[Records contained in a dataset]
———

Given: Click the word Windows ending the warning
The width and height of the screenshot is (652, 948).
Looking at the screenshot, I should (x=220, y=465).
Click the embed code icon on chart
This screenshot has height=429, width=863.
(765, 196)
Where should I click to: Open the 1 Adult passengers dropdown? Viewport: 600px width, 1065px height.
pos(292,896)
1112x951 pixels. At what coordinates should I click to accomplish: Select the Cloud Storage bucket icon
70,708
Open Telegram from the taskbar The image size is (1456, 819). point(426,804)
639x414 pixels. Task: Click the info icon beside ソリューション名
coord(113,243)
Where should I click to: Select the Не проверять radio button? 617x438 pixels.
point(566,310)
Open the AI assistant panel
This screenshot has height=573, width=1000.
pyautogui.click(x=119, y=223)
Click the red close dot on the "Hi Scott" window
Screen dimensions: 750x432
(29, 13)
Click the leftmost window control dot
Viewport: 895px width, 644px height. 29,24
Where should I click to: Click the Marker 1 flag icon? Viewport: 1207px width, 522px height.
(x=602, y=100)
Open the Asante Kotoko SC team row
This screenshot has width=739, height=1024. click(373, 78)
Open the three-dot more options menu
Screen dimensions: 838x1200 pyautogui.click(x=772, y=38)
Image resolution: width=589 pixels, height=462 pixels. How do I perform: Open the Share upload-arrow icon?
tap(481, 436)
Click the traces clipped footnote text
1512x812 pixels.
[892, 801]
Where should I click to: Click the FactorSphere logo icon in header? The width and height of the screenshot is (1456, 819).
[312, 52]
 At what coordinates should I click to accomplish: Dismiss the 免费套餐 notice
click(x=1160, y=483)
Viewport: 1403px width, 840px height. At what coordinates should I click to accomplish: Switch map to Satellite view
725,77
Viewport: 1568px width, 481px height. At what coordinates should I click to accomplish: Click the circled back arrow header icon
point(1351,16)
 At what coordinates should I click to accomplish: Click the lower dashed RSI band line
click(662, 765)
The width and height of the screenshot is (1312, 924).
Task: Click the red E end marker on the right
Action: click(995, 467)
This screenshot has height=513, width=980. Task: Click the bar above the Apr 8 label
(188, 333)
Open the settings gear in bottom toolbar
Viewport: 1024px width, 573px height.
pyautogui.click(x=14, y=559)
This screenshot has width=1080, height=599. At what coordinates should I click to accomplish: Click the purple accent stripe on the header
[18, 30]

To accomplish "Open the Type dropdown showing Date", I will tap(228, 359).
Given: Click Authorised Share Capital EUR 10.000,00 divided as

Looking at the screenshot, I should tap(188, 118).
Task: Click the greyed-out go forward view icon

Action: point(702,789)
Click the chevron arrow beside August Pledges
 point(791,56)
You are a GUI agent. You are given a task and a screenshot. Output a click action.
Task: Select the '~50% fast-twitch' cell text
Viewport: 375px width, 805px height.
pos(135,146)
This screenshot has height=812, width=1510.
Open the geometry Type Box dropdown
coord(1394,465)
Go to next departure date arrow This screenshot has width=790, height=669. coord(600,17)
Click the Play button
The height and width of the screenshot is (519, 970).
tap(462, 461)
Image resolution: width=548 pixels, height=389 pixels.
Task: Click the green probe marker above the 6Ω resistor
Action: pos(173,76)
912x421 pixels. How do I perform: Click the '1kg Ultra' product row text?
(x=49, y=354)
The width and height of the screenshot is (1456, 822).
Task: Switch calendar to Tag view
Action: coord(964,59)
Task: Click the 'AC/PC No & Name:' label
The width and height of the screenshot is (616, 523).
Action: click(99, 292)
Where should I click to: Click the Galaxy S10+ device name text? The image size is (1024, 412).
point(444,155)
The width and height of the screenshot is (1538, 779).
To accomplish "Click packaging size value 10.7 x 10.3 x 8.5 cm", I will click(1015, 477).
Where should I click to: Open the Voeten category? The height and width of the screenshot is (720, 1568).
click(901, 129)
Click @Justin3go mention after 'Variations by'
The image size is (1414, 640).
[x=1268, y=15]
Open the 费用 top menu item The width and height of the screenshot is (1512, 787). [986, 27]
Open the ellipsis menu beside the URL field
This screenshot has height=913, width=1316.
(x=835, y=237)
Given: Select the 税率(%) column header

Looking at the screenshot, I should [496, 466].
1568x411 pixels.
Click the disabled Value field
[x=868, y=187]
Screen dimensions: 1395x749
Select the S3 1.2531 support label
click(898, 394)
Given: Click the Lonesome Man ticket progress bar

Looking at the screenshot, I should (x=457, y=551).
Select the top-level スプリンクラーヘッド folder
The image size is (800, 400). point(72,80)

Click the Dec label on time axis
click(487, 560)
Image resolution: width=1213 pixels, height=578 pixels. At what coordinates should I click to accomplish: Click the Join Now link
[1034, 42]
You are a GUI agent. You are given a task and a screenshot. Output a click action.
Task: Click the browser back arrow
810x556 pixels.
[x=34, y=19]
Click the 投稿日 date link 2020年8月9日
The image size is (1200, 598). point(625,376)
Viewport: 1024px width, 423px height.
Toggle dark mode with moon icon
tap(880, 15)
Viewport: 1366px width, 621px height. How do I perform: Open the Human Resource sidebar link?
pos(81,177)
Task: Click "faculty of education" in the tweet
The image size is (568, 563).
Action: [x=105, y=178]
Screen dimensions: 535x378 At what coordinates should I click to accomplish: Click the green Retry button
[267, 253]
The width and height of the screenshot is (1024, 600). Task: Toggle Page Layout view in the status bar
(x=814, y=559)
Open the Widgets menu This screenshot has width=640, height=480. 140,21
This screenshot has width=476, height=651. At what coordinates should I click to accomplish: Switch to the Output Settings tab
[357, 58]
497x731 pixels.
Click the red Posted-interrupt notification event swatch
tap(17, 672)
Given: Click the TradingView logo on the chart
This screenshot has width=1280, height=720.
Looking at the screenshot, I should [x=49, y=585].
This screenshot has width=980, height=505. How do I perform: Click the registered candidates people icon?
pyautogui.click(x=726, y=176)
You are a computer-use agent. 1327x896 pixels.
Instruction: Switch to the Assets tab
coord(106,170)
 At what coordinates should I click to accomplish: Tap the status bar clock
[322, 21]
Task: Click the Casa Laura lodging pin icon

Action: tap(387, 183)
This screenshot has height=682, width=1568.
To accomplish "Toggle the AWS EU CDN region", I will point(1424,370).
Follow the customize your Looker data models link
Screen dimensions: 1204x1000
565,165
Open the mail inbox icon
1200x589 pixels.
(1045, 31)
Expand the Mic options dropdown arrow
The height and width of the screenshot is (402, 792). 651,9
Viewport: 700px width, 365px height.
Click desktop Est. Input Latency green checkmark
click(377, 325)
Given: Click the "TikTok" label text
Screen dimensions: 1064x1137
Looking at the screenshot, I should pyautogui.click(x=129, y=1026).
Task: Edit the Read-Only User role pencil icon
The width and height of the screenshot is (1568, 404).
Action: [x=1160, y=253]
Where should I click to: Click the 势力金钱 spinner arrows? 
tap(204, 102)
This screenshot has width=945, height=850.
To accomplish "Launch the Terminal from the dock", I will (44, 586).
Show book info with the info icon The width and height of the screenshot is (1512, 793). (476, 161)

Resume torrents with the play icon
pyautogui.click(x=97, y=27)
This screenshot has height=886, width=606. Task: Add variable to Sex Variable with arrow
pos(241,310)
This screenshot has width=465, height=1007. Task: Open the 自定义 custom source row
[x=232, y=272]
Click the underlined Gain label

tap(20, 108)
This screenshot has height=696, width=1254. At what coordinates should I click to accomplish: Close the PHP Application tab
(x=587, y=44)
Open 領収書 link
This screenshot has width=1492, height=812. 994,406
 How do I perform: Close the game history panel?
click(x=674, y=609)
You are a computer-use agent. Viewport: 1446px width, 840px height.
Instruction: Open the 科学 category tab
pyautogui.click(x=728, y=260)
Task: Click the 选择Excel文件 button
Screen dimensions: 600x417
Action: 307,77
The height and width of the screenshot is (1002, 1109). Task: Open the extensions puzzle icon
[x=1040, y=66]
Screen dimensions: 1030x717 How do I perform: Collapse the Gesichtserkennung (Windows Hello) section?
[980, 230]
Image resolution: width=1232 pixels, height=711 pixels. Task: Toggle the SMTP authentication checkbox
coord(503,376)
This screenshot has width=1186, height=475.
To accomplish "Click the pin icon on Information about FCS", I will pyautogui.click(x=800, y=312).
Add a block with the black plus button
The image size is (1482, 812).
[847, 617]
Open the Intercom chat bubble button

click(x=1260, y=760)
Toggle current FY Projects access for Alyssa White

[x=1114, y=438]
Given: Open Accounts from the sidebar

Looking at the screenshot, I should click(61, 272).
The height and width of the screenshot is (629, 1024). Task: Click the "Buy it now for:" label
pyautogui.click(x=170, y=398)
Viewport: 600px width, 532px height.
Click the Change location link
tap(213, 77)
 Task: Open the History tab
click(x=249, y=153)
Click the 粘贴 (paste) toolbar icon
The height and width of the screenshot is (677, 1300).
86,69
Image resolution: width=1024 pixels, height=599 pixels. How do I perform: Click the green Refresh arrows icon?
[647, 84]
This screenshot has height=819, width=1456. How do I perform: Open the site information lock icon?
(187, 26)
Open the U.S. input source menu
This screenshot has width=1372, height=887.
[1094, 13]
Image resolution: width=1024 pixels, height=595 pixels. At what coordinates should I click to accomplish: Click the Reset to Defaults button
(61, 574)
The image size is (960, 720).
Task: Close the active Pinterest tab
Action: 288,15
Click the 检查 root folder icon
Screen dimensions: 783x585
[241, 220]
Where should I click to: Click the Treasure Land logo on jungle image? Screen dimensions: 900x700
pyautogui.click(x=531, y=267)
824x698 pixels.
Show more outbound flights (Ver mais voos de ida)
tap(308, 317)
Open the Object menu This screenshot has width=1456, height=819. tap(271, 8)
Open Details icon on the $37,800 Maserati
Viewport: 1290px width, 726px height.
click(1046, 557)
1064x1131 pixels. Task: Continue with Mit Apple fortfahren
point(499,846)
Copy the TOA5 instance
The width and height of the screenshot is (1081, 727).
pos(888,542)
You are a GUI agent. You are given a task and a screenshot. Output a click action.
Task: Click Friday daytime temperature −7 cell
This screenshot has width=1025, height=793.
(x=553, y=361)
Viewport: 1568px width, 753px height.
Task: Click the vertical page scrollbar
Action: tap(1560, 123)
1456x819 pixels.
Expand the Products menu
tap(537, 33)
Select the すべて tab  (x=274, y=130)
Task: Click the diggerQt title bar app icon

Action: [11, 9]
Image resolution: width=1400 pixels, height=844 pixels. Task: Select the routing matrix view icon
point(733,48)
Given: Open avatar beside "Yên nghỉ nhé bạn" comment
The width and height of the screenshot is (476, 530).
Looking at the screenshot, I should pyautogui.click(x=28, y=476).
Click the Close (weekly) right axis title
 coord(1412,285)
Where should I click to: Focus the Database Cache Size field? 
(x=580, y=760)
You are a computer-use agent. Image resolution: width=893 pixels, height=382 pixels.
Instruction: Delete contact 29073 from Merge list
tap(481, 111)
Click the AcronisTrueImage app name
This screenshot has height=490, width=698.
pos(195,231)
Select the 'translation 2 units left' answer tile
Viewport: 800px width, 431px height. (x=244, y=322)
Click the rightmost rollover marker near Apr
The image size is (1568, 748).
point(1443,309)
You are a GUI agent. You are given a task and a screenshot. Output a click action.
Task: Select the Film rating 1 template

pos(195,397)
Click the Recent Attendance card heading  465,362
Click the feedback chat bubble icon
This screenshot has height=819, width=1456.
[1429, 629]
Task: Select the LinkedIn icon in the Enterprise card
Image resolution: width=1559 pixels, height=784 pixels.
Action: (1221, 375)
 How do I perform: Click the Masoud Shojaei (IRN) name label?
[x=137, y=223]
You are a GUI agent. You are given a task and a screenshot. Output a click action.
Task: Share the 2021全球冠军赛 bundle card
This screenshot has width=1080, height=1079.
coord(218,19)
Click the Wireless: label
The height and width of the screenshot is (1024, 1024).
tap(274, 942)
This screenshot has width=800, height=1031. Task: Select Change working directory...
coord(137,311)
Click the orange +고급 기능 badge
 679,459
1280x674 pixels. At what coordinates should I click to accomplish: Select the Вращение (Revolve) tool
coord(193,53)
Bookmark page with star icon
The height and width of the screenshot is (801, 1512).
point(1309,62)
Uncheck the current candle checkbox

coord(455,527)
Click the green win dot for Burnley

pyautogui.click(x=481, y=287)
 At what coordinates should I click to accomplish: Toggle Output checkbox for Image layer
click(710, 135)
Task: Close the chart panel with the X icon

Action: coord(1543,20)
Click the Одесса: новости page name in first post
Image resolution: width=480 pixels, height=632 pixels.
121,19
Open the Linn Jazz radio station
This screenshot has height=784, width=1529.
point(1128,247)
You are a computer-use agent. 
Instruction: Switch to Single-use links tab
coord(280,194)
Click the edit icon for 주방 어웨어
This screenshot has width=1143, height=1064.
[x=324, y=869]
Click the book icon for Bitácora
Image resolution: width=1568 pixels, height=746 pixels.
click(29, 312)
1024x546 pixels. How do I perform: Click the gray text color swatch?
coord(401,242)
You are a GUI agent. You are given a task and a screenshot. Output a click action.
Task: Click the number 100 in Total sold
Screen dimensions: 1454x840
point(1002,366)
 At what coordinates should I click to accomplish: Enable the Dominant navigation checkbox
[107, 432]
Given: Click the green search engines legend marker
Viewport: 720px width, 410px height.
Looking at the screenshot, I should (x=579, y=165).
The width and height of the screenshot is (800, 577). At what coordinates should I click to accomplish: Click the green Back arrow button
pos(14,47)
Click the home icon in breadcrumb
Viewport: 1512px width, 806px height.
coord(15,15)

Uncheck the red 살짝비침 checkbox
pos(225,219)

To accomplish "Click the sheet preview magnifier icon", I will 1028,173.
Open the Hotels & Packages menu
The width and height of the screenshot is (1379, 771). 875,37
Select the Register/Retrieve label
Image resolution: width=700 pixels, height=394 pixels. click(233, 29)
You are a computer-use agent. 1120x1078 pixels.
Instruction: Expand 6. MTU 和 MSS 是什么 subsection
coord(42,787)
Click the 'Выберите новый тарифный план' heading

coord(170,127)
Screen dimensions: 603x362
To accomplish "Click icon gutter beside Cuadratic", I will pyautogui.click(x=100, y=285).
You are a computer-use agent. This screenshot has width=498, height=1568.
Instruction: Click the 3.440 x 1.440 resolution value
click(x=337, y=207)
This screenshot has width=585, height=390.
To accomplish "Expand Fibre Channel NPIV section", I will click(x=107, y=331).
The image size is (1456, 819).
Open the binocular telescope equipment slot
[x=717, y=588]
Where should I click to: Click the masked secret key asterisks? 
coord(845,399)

———

● What you are asked to do
Format the lines of the listing between the line containing "Open the ellipsis menu beside the URL field" and the line containing "The image size is (1200, 598). point(625,376)", inclusive, as a JSON list of strings with one string per line, omitting blank lines.

● Result of the exercise
[
  "Open the ellipsis menu beside the URL field",
  "This screenshot has height=913, width=1316.",
  "(x=835, y=237)",
  "Given: Select the 税率(%) column header",
  "Looking at the screenshot, I should [496, 466].",
  "1568x411 pixels.",
  "Click the disabled Value field",
  "[x=868, y=187]",
  "Screen dimensions: 1395x749",
  "Select the S3 1.2531 support label",
  "click(898, 394)",
  "Given: Click the Lonesome Man ticket progress bar",
  "Looking at the screenshot, I should (x=457, y=551).",
  "Select the top-level スプリンクラーヘッド folder",
  "The image size is (800, 400). point(72,80)",
  "Click the Dec label on time axis",
  "click(487, 560)",
  "Image resolution: width=1213 pixels, height=578 pixels. At what coordinates should I click to accomplish: Click the Join Now link",
  "[1034, 42]",
  "You are a GUI agent. You are given a task and a screenshot. Output a click action.",
  "Task: Click the browser back arrow",
  "810x556 pixels.",
  "[x=34, y=19]",
  "Click the 投稿日 date link 2020年8月9日",
  "The image size is (1200, 598). point(625,376)"
]